Problem >> Can you write out all of these entries again, swapping "club crest" for "team badge", changing nothing else, and leaving out the pictures?

Input for this task >>
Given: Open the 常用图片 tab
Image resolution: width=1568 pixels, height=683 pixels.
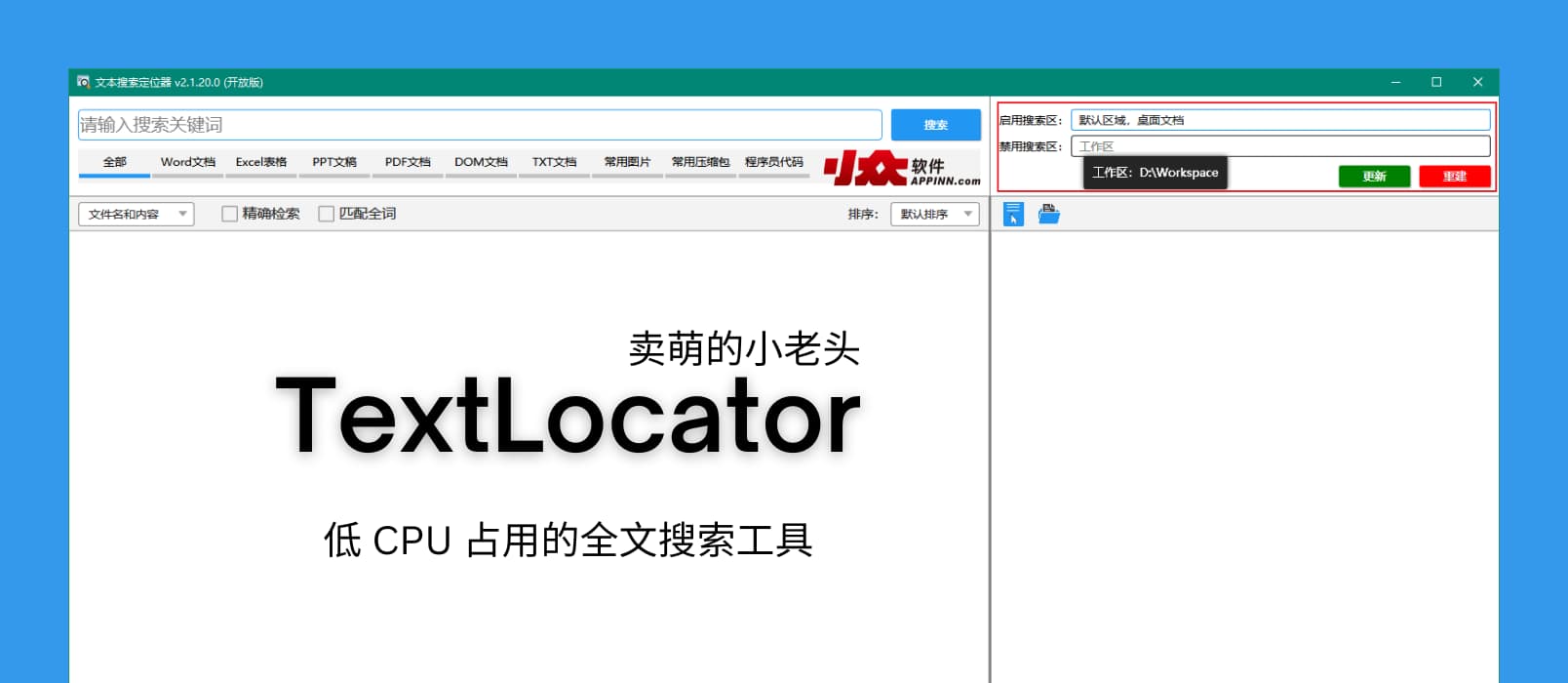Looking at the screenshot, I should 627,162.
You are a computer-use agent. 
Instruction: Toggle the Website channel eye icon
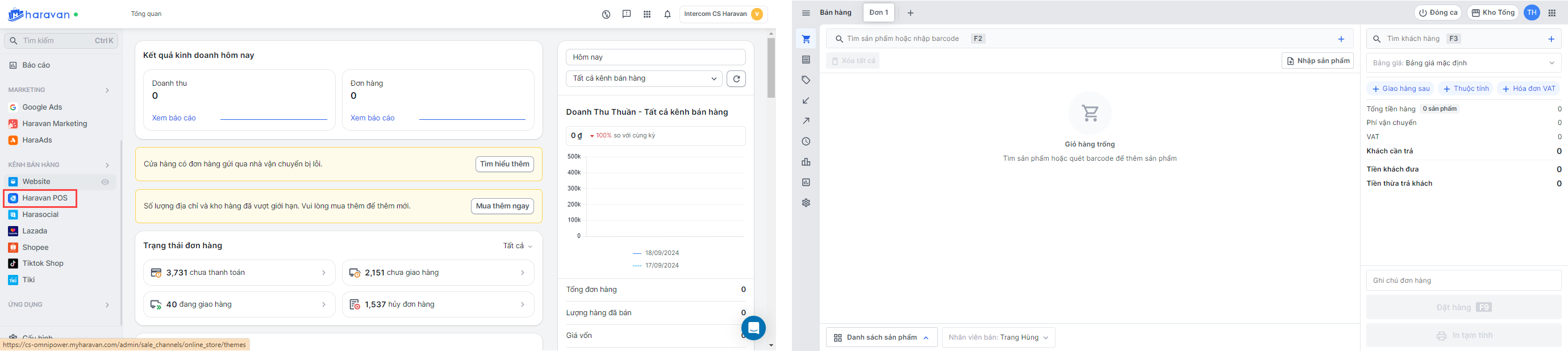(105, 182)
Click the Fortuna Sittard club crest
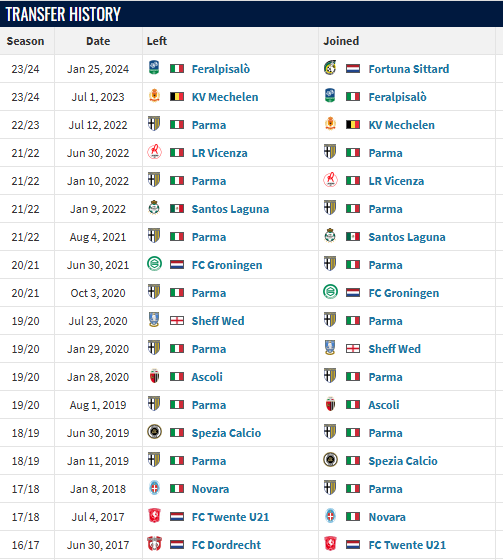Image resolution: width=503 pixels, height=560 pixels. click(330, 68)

Problem solution >>
Given: Open the 常用图片 tab
Image resolution: width=1568 pixels, height=683 pixels.
Looking at the screenshot, I should 627,162.
You are a computer-use agent. 
Instruction: Toggle the Website channel eye icon
(105, 182)
Click the Fortuna Sittard team badge
Image resolution: width=503 pixels, height=560 pixels. click(330, 68)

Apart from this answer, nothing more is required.